* [Assigned task]:
From the line below that contains "Open the 1W timeframe selector" to the line that contains "Click the Position X input field", repeat every line exactly, both ends included, and nothing else.

* [Saved data entries]:
++++++++++++++++++++

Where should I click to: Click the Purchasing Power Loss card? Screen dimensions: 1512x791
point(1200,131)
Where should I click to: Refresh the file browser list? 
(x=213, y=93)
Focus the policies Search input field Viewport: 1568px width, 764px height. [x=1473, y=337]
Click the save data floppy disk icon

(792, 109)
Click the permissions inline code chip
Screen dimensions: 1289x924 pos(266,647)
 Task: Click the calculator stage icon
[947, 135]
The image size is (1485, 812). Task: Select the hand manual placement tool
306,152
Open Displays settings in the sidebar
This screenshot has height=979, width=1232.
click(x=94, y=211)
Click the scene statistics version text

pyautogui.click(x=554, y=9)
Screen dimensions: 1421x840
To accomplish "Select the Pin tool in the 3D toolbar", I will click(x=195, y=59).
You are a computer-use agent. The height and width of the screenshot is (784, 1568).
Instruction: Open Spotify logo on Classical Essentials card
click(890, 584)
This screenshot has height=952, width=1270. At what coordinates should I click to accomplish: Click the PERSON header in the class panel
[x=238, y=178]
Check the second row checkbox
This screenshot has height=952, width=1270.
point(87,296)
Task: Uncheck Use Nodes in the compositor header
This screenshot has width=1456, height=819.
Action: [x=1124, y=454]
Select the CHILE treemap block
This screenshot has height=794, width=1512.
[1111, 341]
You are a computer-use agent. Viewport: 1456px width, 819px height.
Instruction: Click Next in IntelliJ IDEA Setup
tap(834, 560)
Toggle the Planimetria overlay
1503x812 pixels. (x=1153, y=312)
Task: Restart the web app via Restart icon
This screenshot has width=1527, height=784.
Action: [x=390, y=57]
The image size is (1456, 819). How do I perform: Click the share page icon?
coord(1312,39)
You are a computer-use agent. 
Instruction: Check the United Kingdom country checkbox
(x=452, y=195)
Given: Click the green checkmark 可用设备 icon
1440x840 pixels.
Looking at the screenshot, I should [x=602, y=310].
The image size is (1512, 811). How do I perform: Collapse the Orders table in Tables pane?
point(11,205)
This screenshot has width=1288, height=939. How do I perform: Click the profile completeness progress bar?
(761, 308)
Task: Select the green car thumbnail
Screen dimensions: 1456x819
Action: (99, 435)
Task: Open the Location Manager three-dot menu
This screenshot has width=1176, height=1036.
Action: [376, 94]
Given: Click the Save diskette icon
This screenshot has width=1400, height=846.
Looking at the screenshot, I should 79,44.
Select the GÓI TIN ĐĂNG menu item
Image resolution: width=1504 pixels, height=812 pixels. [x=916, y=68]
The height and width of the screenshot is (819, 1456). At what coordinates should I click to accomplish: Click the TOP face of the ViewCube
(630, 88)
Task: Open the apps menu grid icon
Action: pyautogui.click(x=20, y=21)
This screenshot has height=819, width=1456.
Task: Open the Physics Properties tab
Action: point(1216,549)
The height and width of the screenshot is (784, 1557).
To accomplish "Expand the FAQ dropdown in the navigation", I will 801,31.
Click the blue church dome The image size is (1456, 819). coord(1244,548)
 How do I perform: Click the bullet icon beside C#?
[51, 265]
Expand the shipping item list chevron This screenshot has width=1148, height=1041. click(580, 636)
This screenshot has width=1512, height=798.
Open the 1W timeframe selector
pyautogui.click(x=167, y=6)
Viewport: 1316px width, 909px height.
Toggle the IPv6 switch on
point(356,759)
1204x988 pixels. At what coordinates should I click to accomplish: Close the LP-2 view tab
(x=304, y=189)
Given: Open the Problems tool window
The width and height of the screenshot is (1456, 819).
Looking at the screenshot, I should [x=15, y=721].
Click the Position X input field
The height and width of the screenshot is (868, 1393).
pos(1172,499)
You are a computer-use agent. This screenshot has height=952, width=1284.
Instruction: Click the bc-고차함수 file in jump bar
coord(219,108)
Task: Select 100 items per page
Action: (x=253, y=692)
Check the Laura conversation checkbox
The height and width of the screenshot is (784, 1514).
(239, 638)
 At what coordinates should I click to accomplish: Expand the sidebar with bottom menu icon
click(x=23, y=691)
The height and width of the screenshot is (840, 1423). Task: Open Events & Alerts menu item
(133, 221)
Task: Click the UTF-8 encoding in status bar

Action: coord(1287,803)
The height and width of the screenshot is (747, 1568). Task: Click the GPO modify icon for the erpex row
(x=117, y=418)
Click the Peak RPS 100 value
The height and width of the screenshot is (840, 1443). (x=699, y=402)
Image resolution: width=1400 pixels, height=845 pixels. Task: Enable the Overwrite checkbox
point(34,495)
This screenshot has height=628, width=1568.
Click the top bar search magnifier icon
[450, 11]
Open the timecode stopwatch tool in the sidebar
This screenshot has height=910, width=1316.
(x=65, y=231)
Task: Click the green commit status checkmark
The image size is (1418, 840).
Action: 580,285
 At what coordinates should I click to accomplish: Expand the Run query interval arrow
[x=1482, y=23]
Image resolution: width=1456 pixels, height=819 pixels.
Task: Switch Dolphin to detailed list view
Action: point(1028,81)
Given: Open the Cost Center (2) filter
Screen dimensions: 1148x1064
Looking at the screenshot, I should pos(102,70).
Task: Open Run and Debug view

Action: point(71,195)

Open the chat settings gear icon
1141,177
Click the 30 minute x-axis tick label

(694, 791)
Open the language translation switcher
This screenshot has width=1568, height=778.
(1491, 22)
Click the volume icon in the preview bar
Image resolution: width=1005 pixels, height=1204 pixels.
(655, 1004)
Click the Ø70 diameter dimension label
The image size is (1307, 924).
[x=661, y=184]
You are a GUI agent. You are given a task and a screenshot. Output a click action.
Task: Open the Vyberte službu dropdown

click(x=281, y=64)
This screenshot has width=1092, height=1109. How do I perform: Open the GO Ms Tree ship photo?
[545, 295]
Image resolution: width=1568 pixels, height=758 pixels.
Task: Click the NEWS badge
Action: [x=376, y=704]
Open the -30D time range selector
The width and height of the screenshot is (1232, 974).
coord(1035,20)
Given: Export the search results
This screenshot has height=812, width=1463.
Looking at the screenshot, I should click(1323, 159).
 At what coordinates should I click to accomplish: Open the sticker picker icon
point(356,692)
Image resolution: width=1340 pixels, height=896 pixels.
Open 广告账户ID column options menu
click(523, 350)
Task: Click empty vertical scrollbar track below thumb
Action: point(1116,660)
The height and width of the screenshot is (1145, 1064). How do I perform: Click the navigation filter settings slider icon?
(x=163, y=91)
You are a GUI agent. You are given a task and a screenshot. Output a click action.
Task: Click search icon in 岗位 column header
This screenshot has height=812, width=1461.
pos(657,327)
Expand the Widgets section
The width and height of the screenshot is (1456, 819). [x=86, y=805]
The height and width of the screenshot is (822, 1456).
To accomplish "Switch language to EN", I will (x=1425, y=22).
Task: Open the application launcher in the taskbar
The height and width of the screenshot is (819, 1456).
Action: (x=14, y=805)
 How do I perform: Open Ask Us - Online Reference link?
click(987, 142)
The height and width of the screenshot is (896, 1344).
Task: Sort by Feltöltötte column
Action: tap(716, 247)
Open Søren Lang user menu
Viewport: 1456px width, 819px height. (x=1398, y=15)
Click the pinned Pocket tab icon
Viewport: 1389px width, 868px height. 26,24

++++++++++++++++++++

* [Response to the task]:
Open the 1W timeframe selector
pyautogui.click(x=167, y=6)
Viewport: 1316px width, 909px height.
Toggle the IPv6 switch on
point(356,759)
1204x988 pixels. At what coordinates should I click to accomplish: Close the LP-2 view tab
(x=304, y=189)
Given: Open the Problems tool window
The width and height of the screenshot is (1456, 819).
Looking at the screenshot, I should [x=15, y=721].
Click the Position X input field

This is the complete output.